The pfsense-ntopng module can connect to a remote Influx database, which I had running as part of another project to create a Grafana dashboard for pfsense. But I had some serious issues when either pfsense or the Grafana server went offline for backup or maintenance. It could not reconnect and I had to drop the Influx database, reset the pfsense-ntopng Timeseries Database configuration to reconnect again, loosing history ofcourse…
As of today, this problem is gone. I’ve got my ntopng server running, connected to my graylog-server with Grafana on top of it and it reconnects even after rebooting the firewall, ntopng-server and the graylog-server.
Take in mind that my setup with pfsense, ntopng and all the other servers, are running as virtual machines on a Windows Server with Hyper-V.
What Linux distro to choose…
So, I installed an Ubuntu 18.04 Server at first but it seems they are now using Netplan which until the day I wrote this, still doesn’t support network cards to be set in promiscuous mode.

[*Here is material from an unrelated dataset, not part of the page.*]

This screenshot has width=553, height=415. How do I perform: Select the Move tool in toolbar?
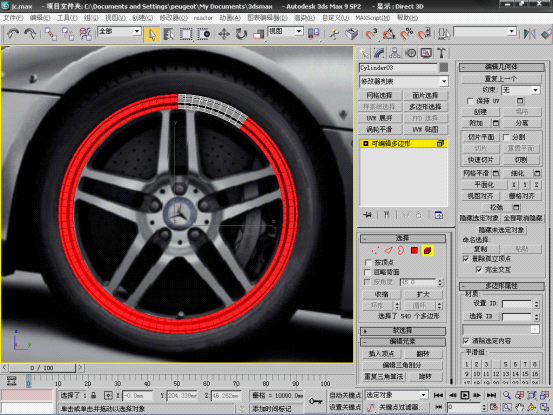pos(224,34)
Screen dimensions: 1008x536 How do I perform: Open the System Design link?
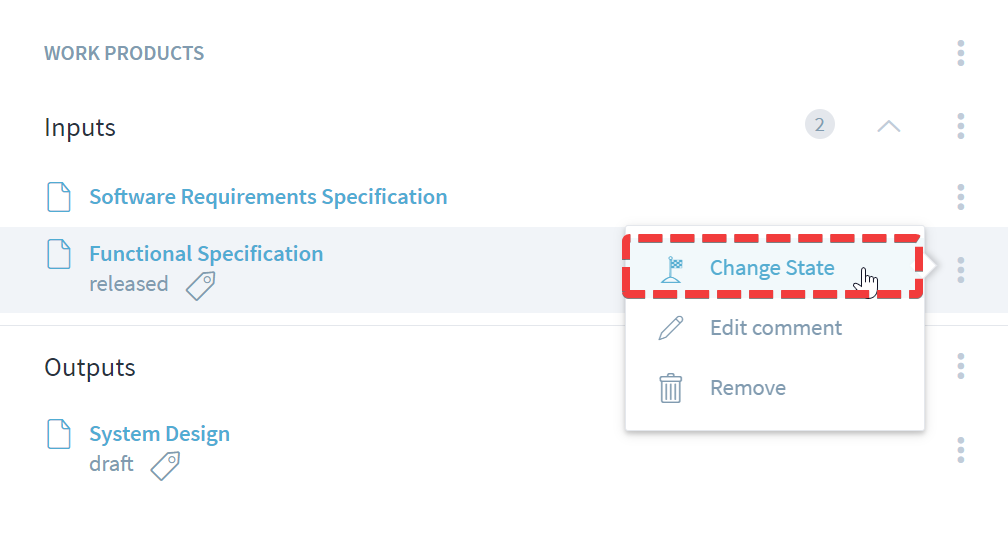tap(160, 434)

So, skip Ubuntu for this…
Let’s try Debian 10! Yes, oh.. No! It will work, no doubt, but I’m getting a bit tired of updating these OS-es which have a lifespan of only 2 years.

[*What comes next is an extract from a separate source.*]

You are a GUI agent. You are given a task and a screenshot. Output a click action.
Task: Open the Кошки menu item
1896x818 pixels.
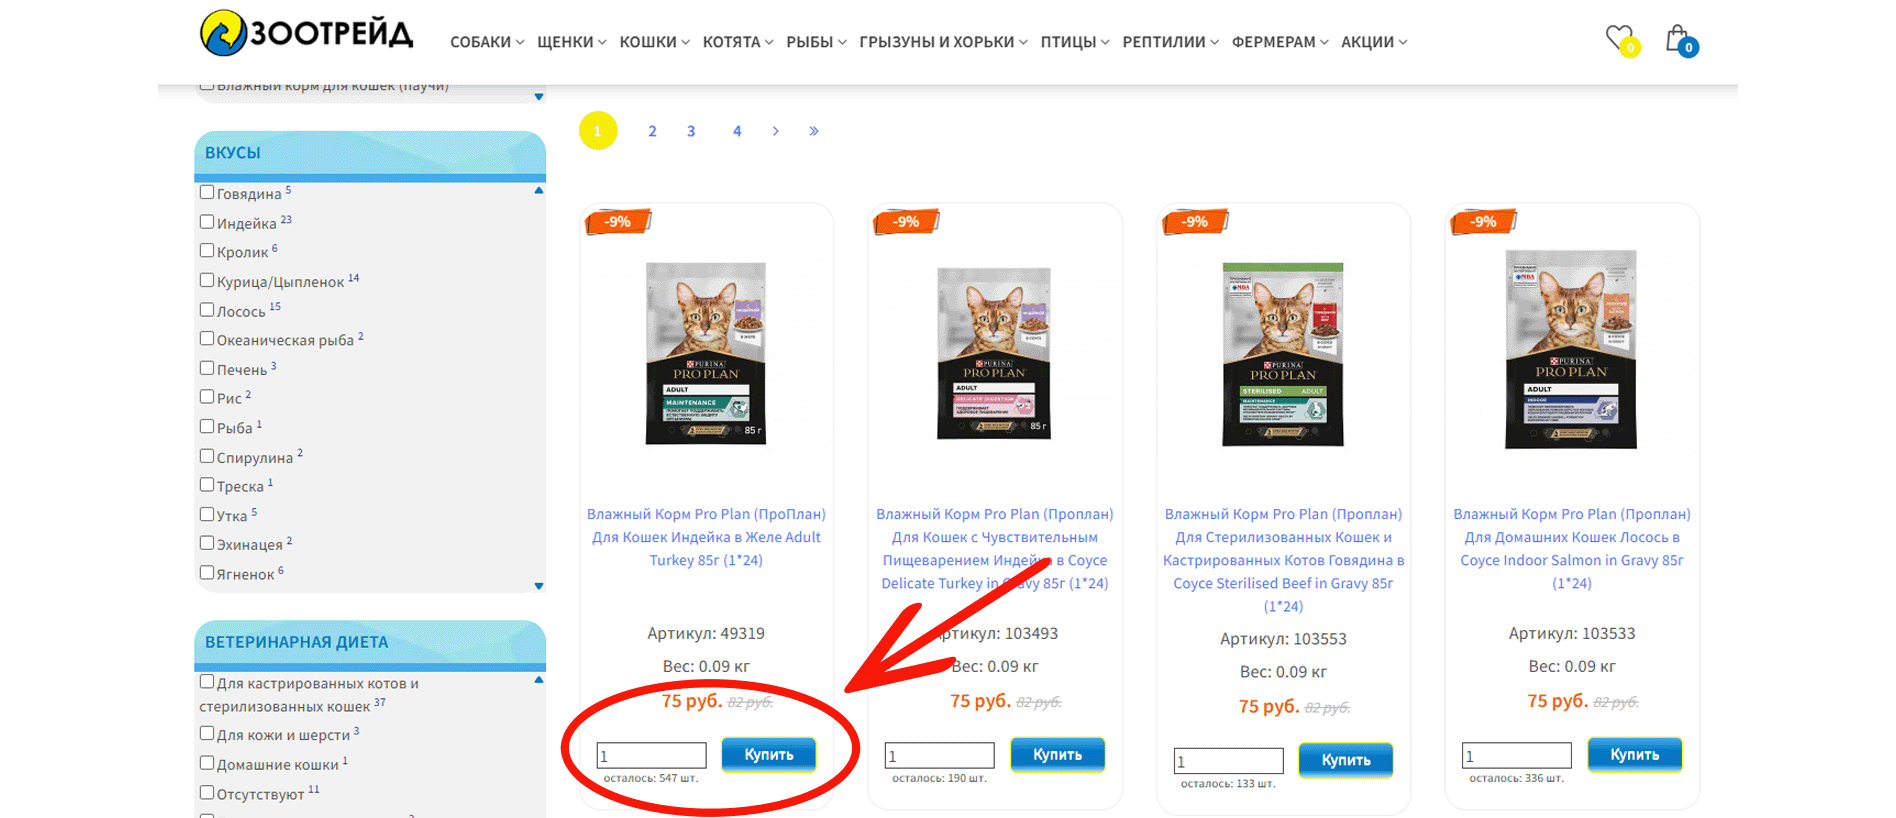pos(654,42)
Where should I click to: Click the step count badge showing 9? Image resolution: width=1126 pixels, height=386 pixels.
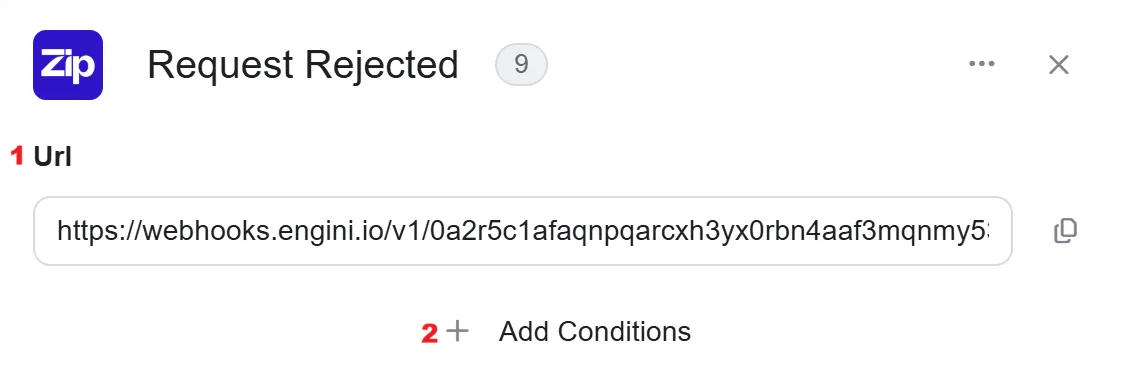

So what is the lifespan of CentOS 8? Ah! 10 years! Okay, it is a bit tougher OS than Ubuntu and Debian when it comes to out-of-the-box configuration and installing packages, but we might be able to handle that. At the moment of this writing, ntopng is at version 4.1, but… Only available for Fedora and OpenSuSe. CentOS 8 has version 4.0. Ah, well, it is more recent than 3.8 from pfsense!
CentOS 8, ntopng 4.0, and a lot of other stuff
So we started to install CentOS 8 on Hyper-V; you will find somewhere on Internet that you can create it as a Generation 2 virtual machine, just give it a fixed 2GB of RAM to get rid of dynamic memory balloon errors. (Yeah, you can fix it somehow, but using fixed memory makes it more stable)
After that, let’s do some basic stuff on CentOS. If you want to know my source: https://www.networkshinobi.com/ntopng-on-centos-8-lxc/
I asume you are either logged in as root or are using
sudo for each statement, or use
yum update -y yum install -y epel-release # wget is needed to retrieve the programs from internet yum install -y wget # If you don't like vi/vim yum install -y nano
Now we have set the basics, we can prepare stuff for installing ntopng.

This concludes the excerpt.